- JOB -
Copy out the data word for word, from its first line through the line that contains "Click external link".

- GIVEN RECORDS -
+ + + + +
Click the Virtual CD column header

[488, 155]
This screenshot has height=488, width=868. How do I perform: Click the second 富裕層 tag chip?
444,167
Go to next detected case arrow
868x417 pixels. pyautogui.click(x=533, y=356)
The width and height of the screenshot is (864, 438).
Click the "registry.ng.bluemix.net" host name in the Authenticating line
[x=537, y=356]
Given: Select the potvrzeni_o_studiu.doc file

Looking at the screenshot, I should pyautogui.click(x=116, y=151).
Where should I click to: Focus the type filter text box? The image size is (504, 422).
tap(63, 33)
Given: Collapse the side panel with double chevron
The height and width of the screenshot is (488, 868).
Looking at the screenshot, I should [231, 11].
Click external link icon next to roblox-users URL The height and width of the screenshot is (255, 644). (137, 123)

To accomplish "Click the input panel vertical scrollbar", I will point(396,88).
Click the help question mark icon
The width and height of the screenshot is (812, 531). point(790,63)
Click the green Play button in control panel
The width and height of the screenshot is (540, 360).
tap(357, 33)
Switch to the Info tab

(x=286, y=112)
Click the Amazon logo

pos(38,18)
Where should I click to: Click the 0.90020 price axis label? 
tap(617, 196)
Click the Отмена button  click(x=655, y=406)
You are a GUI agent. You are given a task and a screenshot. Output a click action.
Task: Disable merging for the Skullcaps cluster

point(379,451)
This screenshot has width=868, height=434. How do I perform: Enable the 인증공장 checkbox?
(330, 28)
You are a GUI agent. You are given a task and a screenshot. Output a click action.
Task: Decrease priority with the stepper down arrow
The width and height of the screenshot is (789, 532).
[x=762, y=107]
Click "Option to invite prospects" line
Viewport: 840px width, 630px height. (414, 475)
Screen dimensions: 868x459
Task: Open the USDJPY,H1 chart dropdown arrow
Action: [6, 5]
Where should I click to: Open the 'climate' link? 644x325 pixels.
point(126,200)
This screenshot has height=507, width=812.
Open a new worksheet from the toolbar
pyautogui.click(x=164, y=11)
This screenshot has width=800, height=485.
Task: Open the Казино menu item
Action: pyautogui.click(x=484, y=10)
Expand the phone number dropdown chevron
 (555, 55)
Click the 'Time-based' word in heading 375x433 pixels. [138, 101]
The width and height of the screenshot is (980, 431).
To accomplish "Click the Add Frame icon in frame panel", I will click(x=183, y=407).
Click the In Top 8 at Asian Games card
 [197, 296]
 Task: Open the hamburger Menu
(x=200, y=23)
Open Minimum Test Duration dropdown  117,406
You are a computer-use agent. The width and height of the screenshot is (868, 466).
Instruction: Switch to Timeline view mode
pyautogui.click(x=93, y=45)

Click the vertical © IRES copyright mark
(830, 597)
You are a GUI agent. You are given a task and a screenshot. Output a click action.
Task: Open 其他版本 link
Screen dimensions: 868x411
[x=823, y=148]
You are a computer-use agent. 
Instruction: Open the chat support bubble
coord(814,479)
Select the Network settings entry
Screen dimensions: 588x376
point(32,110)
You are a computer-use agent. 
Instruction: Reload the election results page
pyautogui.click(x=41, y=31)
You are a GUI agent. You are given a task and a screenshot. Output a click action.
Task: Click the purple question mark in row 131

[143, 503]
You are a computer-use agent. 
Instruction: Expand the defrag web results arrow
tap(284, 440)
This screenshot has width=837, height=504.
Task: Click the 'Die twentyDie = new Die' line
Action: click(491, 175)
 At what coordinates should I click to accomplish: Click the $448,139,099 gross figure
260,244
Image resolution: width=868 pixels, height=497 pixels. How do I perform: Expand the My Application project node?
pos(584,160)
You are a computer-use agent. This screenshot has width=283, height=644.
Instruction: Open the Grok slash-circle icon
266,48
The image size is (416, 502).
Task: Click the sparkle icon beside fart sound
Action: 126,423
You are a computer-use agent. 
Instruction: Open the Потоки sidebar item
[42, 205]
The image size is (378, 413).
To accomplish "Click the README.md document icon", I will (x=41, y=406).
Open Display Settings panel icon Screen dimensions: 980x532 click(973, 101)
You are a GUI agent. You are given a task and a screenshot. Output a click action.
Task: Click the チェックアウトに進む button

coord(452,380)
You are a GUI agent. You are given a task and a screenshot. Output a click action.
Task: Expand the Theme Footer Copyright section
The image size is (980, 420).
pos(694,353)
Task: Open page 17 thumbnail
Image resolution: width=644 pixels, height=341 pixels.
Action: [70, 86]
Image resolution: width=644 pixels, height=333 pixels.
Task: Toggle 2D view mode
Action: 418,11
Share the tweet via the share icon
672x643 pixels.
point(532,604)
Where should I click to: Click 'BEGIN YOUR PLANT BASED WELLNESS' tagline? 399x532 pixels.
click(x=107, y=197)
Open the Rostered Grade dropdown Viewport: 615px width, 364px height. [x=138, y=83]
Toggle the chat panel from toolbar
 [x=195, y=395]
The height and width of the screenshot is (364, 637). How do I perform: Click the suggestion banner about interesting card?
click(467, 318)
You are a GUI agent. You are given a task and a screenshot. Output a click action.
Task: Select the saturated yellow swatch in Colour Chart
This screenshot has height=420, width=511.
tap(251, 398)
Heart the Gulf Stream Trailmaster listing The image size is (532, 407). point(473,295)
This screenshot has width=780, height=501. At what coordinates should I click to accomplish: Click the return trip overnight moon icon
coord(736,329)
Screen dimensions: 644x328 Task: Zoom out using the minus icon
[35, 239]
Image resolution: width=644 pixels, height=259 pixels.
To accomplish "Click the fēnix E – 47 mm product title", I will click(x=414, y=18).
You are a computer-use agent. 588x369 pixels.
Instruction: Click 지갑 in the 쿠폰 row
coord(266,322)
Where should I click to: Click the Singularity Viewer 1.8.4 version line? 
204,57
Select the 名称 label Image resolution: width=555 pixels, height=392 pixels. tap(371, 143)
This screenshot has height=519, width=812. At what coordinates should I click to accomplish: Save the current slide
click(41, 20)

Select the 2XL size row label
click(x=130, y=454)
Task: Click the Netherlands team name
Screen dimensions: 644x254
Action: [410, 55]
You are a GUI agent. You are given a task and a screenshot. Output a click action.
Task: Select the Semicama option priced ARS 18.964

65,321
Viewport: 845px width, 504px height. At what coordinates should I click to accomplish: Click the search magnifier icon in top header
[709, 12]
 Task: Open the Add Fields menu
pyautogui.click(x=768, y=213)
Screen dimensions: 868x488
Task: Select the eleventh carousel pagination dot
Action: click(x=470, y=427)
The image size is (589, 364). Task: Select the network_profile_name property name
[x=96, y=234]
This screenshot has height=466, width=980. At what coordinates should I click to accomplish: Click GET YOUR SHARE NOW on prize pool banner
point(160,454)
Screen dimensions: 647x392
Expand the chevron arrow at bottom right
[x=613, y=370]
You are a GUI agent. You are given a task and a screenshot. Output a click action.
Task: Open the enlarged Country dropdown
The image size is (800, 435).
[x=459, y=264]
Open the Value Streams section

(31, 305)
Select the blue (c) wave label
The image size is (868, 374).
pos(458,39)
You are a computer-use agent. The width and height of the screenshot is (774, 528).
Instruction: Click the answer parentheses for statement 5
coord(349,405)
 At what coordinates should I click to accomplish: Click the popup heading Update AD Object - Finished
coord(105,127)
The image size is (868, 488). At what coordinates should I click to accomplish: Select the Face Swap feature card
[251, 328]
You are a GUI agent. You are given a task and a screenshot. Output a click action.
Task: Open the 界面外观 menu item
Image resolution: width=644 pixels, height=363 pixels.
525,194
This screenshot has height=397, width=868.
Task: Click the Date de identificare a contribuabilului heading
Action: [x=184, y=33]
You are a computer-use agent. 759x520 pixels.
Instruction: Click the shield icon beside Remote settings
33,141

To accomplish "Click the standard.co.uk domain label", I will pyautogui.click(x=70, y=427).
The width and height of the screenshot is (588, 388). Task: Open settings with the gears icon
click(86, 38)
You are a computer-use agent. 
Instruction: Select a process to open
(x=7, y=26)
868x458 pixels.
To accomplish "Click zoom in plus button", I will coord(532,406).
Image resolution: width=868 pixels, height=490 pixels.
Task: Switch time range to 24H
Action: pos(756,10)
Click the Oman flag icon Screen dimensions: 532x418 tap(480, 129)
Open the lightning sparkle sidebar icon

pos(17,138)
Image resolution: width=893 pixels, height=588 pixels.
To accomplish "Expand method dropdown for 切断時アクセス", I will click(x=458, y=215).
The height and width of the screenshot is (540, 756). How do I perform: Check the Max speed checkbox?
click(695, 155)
+ + + + +
- COMPLETE RESPONSE -
Click the Virtual CD column header

[488, 155]
This screenshot has height=488, width=868. How do I perform: Click the second 富裕層 tag chip?
444,167
Go to next detected case arrow
868x417 pixels. pyautogui.click(x=533, y=356)
The width and height of the screenshot is (864, 438).
Click the "registry.ng.bluemix.net" host name in the Authenticating line
[x=537, y=356]
Given: Select the potvrzeni_o_studiu.doc file

Looking at the screenshot, I should pyautogui.click(x=116, y=151).
Where should I click to: Focus the type filter text box? The image size is (504, 422).
tap(63, 33)
Given: Collapse the side panel with double chevron
The height and width of the screenshot is (488, 868).
Looking at the screenshot, I should [231, 11].
Click external link icon next to roblox-users URL The height and width of the screenshot is (255, 644). (137, 123)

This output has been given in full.